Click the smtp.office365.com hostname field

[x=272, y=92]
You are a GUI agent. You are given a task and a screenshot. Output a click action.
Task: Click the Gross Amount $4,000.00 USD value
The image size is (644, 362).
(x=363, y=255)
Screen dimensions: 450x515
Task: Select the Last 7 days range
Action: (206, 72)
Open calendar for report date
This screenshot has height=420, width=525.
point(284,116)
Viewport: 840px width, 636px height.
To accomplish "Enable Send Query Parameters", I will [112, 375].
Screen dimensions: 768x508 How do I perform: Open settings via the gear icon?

■ ■ ■ ■ ■

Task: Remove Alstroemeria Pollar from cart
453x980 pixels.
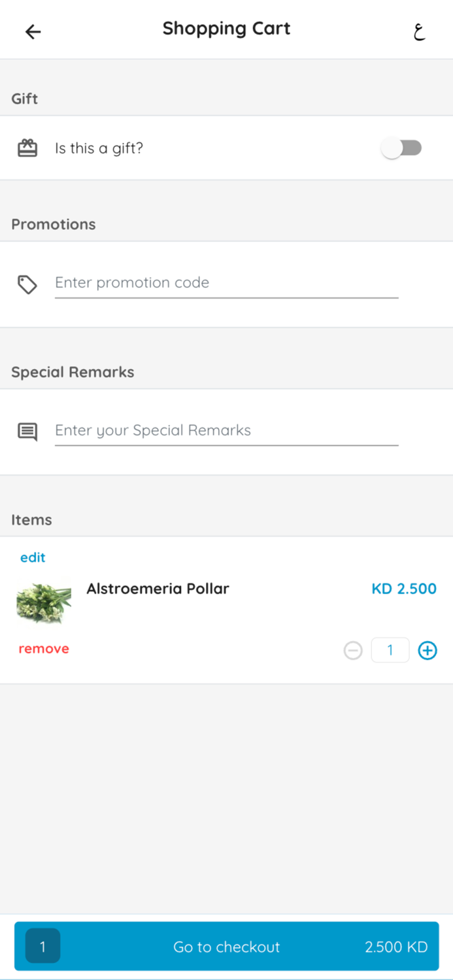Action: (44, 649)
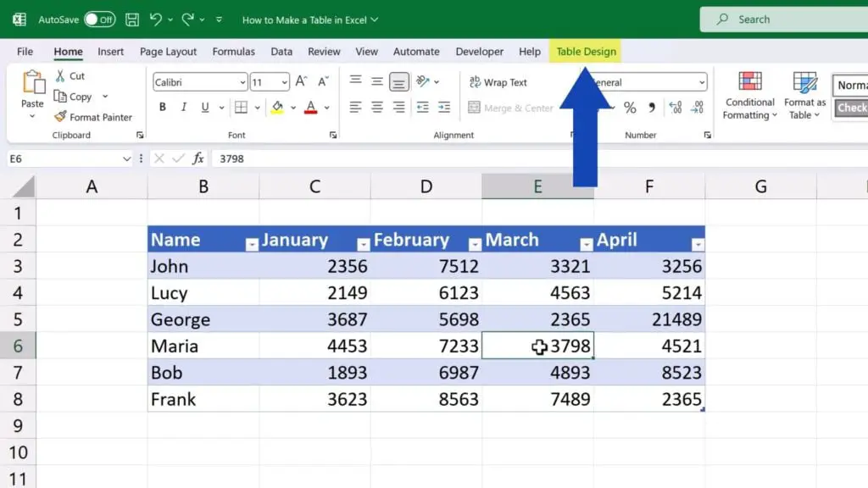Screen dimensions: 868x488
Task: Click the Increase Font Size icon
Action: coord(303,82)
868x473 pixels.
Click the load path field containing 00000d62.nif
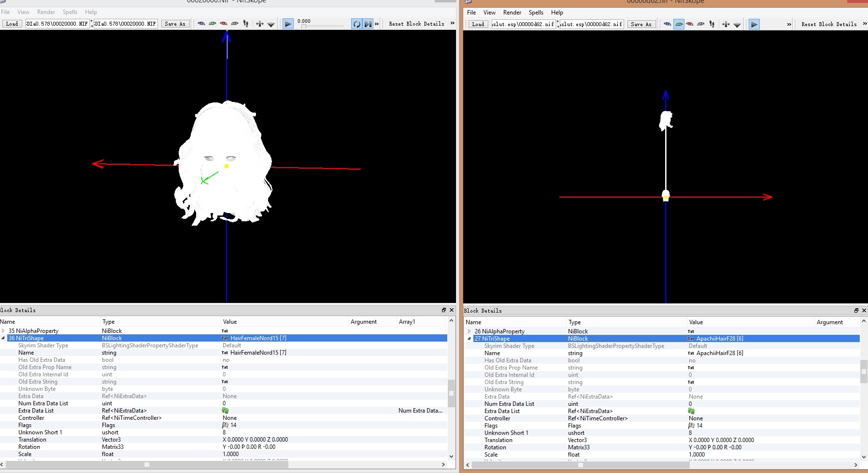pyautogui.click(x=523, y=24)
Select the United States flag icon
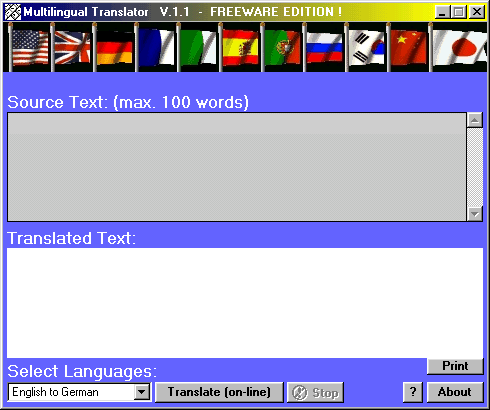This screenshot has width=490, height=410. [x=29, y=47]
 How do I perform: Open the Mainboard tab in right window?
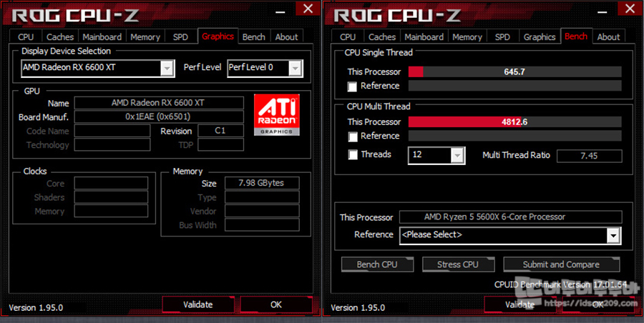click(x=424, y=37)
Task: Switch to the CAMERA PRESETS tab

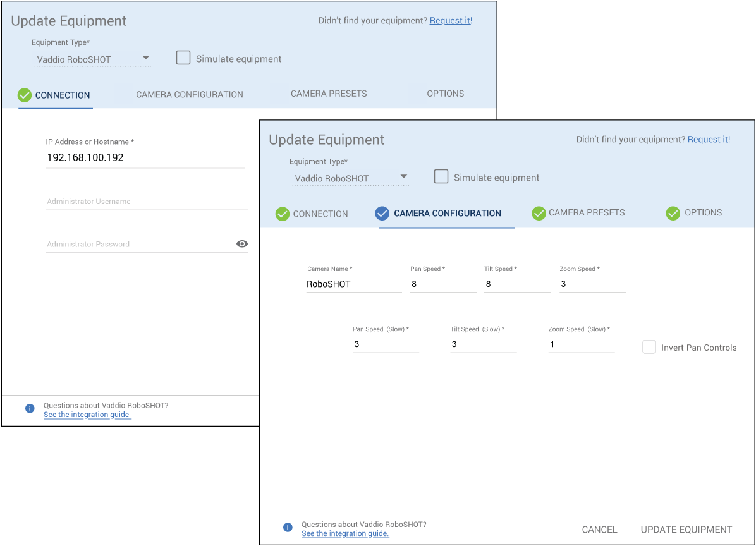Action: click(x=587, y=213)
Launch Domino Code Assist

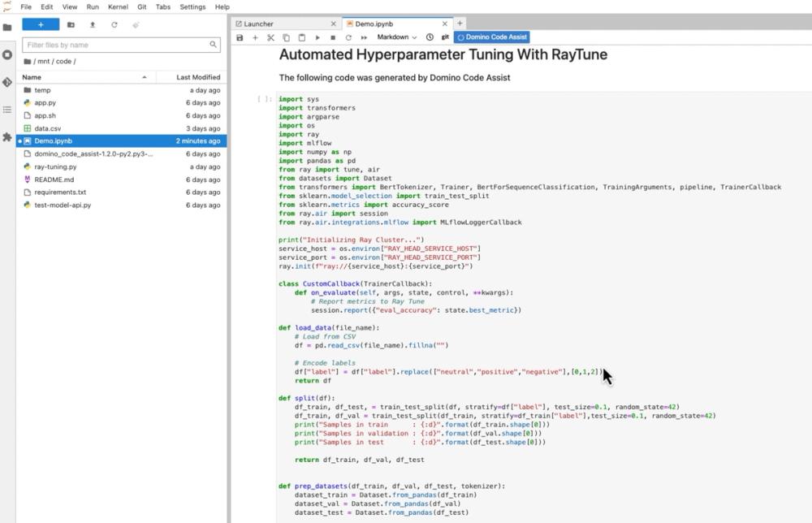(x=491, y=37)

■ ■ ■ ■ ■

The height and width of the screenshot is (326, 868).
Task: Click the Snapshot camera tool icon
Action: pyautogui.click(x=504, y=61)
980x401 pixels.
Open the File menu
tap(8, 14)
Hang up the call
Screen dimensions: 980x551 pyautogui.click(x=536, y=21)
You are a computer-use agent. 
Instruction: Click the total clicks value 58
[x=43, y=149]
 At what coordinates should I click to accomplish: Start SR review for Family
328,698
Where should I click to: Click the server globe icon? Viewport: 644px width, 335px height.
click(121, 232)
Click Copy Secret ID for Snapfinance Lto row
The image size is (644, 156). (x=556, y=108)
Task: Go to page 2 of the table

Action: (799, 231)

■ ■ ■ ■ ■

## Task directions:
Write down, word for word, the lines above from the one containing "Task: Click the Gross" through the one containing "Viewport: 840px width, 636px height.", both ends included.

## Expected output:
Task: Click the Gross Amount $4,000.00 USD value
The image size is (644, 362).
(x=363, y=255)
Screen dimensions: 450x515
Task: Select the Last 7 days range
Action: (206, 72)
Open calendar for report date
This screenshot has height=420, width=525.
point(284,116)
Viewport: 840px width, 636px height.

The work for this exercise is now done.